SECHZEHN

O bwohl Henriette und Torsten den Scooter mitschleppten, kamen sie besser voran als erwartet. Ihnen kam nicht nur zugute, dass sie mit der Strömung schwimmen konnten, sondern auch der Umstand, dass es auf der Strecke keine Brücken gab und in der Nacht nur wenig Schiffsverkehr herrschte. Torsten überprüfte mehrmals das Kommunikationskabel, das ihn mit Henriette verband, sparte sich aber seinen Atem für den Tauchgang und gab ihr nur die notwendigsten Anweisungen, die sie zu seiner Erleichterung sofort befolgte.

Da ihre Taucherbrillen mit Restlichtverstärkern ausgerüstet waren, erwies sich die Dunkelheit nicht als großes Hindernis, wie Henriette befürchtet hatte. Dennoch orientierte sie sich mit allen Sinnen. Als sie ein sich näherndes Geräusch vernahm, tippte sie Torsten an.

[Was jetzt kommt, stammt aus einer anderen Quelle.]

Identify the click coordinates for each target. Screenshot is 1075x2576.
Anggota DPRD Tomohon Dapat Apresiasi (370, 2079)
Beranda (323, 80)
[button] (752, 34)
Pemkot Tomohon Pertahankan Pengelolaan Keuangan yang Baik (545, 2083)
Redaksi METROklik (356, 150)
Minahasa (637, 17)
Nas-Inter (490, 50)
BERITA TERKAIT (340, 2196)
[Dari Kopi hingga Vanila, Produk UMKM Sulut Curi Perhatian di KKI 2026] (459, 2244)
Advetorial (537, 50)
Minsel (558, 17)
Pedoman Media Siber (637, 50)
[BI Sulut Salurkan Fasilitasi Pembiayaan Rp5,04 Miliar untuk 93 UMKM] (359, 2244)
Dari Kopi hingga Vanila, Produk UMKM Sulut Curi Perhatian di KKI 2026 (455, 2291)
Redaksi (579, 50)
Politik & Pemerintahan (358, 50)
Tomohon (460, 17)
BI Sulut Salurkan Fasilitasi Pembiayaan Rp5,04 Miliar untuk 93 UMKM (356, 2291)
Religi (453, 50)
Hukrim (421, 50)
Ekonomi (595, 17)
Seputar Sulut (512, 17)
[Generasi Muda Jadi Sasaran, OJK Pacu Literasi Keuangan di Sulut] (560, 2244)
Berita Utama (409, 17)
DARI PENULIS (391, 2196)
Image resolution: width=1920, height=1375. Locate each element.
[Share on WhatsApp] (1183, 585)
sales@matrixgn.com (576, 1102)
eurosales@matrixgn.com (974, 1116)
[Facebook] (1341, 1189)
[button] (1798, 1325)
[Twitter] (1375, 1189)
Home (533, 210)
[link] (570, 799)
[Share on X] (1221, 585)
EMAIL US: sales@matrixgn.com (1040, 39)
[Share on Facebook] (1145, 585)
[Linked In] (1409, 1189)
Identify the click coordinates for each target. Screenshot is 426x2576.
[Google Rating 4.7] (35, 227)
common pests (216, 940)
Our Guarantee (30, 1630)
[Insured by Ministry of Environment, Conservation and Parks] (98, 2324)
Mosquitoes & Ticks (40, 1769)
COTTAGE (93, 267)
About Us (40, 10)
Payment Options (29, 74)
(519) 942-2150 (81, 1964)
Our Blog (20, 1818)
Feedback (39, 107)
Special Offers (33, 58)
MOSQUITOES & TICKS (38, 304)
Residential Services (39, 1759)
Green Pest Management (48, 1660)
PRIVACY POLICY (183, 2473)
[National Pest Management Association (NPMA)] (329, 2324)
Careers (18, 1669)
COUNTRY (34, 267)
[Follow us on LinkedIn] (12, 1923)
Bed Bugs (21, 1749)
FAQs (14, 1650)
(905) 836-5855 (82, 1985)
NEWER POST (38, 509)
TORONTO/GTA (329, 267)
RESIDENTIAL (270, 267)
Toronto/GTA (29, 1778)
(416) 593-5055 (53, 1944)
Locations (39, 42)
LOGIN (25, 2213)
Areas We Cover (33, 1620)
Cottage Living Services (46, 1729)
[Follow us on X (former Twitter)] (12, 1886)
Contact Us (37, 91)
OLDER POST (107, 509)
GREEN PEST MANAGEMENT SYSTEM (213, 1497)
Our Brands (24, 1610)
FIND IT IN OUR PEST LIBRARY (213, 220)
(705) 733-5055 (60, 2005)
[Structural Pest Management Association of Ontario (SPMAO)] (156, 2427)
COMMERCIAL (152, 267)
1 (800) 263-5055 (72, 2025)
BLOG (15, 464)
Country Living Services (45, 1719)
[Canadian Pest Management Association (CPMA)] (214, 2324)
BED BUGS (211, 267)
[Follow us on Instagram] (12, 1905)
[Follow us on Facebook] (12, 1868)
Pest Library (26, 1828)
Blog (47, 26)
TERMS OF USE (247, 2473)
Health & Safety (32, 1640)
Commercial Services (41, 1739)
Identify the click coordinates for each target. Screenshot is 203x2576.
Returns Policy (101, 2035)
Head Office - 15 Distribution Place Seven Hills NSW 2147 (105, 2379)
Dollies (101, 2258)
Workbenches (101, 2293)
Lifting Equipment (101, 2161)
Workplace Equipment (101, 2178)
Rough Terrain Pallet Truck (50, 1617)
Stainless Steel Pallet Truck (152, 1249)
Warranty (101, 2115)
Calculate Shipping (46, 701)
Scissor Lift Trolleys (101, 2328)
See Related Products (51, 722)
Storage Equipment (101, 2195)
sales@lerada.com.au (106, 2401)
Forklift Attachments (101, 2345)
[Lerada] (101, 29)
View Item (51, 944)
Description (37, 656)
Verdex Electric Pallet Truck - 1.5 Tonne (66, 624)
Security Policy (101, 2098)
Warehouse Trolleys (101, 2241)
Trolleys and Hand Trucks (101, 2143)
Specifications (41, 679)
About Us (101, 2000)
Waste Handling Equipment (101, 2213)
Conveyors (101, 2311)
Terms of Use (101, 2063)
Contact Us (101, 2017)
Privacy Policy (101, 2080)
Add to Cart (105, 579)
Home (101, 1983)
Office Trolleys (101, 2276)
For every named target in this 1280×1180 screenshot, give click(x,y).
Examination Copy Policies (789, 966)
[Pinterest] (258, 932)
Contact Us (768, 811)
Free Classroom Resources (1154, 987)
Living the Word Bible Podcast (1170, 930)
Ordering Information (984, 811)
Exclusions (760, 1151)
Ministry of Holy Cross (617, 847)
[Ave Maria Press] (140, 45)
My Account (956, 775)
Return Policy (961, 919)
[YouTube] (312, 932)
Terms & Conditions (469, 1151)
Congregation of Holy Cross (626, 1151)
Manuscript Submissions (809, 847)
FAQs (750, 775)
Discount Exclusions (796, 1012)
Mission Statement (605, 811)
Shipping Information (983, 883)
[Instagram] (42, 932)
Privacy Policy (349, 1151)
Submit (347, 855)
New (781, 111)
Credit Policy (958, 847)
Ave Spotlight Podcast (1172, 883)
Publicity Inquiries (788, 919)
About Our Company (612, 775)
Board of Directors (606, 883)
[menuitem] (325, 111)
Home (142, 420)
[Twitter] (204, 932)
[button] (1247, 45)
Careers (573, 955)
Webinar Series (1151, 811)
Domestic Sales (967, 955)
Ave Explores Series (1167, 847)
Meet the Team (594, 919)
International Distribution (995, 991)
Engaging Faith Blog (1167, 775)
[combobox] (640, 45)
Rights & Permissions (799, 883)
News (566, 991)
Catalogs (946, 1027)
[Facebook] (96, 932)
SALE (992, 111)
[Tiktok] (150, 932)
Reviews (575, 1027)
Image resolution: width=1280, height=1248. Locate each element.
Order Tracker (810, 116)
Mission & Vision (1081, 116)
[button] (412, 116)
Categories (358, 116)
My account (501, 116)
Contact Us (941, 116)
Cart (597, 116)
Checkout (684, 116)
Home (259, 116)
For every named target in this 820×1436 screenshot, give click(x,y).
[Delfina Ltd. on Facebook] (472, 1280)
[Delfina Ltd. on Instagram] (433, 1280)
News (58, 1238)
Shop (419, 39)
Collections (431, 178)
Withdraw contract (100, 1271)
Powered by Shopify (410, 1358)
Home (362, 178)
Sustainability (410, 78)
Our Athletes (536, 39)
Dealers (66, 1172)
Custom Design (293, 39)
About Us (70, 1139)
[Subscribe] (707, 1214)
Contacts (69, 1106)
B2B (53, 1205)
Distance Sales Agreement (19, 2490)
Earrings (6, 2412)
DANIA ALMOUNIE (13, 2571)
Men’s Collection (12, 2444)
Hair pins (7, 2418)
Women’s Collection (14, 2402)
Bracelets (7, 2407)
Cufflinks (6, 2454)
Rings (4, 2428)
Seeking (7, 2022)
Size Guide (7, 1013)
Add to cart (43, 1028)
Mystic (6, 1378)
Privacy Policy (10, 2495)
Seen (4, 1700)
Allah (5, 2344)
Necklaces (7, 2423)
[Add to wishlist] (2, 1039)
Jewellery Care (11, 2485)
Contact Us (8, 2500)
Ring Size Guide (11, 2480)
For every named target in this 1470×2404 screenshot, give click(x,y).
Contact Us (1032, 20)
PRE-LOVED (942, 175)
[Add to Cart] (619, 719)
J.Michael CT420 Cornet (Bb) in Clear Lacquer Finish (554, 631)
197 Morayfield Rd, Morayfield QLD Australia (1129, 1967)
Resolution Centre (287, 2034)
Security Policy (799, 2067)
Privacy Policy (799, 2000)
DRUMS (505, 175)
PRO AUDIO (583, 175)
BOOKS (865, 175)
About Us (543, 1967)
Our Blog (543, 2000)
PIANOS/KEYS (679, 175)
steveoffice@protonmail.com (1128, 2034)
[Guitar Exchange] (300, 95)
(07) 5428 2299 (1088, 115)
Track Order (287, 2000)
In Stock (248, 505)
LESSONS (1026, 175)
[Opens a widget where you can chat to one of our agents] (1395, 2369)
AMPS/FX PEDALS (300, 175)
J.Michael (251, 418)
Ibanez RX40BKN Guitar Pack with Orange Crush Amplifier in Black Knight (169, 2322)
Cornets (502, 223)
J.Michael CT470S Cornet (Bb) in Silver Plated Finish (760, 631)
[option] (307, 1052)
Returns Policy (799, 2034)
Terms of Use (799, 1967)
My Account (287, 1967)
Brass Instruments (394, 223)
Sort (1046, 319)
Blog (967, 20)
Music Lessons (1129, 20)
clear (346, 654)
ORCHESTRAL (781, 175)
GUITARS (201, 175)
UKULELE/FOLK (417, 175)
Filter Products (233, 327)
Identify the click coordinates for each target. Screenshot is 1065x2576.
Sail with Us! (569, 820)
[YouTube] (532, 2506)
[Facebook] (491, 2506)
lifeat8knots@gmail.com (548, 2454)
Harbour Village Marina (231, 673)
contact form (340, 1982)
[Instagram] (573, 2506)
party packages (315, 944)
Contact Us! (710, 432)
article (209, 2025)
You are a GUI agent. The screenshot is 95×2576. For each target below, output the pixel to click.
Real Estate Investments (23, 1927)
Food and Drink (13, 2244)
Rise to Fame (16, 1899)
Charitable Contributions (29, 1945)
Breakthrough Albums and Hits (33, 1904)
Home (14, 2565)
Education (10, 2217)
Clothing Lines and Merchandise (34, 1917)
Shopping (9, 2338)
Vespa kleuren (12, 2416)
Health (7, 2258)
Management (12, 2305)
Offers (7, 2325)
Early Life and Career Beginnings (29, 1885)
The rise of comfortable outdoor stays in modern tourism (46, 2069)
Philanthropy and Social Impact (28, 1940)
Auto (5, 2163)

»Ich höre was«, meldete sie so leise, dass er es kaum verstand.

»Ein Schiffsmotor. Warten Sie, ich sehe mal nach, wie weit der Kasten von uns entfernt ist!« Mit einem einzigen Flossenschlag schoss er zur Oberfläche, kam aber nur mit dem halben Kopf aus dem Wasser. Nicht weit von ihnen entfernt tuckerte ein Ausflugsdampfer die Schelde hoch. Sein Deck und die Innenräume waren hell erleuchtet, und man konnte Musik, fröhliche Stimmen und lautes Lachen vernehmen.

»Die feiern Antwerpen bei Nacht«, gab er Henriette durch, als er wieder abtauchte, und wies sie mit einer Berührung an der Schulter an weiterzuschwimmen.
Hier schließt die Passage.